_Directions:_ From the records below, transcribe only the lines running from the one with "Click the share icon on" through the one with "Given: Open the Integrità disco section icon". Keep both of those end lines.

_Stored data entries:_
■ ■ ■ ■ ■ ■ ■

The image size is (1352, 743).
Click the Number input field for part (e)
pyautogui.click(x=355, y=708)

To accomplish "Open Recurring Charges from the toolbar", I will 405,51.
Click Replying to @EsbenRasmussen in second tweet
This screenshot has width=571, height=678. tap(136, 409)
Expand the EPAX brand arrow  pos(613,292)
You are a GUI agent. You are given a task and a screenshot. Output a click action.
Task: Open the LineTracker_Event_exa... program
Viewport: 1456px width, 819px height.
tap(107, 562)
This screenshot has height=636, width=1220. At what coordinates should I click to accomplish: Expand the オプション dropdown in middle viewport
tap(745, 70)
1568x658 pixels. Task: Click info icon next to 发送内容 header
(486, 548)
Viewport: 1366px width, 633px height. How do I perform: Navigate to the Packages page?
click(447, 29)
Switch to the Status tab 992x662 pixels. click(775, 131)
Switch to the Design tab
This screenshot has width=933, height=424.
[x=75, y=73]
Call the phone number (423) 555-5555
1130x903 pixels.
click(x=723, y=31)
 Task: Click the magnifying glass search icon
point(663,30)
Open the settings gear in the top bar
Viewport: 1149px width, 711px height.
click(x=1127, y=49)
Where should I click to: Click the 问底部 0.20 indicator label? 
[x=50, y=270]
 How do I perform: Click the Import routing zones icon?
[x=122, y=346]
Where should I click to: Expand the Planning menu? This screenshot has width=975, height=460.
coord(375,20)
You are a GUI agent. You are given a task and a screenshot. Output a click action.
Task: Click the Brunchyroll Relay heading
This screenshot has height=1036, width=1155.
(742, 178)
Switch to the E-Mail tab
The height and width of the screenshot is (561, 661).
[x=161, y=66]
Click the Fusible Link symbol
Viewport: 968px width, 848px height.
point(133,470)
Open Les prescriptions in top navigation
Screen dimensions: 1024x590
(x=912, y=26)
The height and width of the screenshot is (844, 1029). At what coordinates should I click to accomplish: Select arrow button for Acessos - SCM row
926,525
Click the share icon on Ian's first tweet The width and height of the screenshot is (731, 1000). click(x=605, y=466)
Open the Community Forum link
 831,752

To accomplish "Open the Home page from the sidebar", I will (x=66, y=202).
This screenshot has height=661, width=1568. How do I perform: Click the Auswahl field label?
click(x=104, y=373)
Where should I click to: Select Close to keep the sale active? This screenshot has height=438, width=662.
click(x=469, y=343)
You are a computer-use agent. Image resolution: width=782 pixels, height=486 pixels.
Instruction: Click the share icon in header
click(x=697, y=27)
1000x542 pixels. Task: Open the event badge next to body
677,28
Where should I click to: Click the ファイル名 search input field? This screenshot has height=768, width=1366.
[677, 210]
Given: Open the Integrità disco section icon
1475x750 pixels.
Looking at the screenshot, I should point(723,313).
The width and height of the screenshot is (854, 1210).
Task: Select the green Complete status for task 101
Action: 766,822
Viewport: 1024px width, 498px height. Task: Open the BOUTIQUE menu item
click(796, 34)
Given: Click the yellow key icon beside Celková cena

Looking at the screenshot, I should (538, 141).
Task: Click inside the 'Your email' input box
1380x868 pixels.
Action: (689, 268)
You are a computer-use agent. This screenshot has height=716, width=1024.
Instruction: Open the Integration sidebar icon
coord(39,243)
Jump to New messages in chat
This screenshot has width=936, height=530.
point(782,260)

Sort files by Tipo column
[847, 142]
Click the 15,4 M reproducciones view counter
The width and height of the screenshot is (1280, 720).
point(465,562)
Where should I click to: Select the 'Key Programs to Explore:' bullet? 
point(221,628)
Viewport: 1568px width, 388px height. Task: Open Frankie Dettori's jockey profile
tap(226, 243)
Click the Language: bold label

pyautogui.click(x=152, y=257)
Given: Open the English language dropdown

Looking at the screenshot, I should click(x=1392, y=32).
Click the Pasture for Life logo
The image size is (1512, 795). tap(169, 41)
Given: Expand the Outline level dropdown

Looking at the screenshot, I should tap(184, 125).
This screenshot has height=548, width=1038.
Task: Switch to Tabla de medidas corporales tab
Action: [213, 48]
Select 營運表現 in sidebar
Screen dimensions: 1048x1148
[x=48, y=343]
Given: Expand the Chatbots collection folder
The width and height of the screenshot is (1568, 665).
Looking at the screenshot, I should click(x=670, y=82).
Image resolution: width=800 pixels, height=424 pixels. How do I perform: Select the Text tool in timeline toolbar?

■ ■ ■ ■ ■ ■ ■

_Written reply:_
Click the share icon on Ian's first tweet The width and height of the screenshot is (731, 1000). click(x=605, y=466)
Open the Community Forum link
 831,752

To accomplish "Open the Home page from the sidebar", I will (x=66, y=202).
This screenshot has height=661, width=1568. How do I perform: Click the Auswahl field label?
click(x=104, y=373)
Where should I click to: Select Close to keep the sale active? This screenshot has height=438, width=662.
click(x=469, y=343)
You are a computer-use agent. Image resolution: width=782 pixels, height=486 pixels.
Instruction: Click the share icon in header
click(x=697, y=27)
1000x542 pixels. Task: Open the event badge next to body
677,28
Where should I click to: Click the ファイル名 search input field? This screenshot has height=768, width=1366.
[677, 210]
Given: Open the Integrità disco section icon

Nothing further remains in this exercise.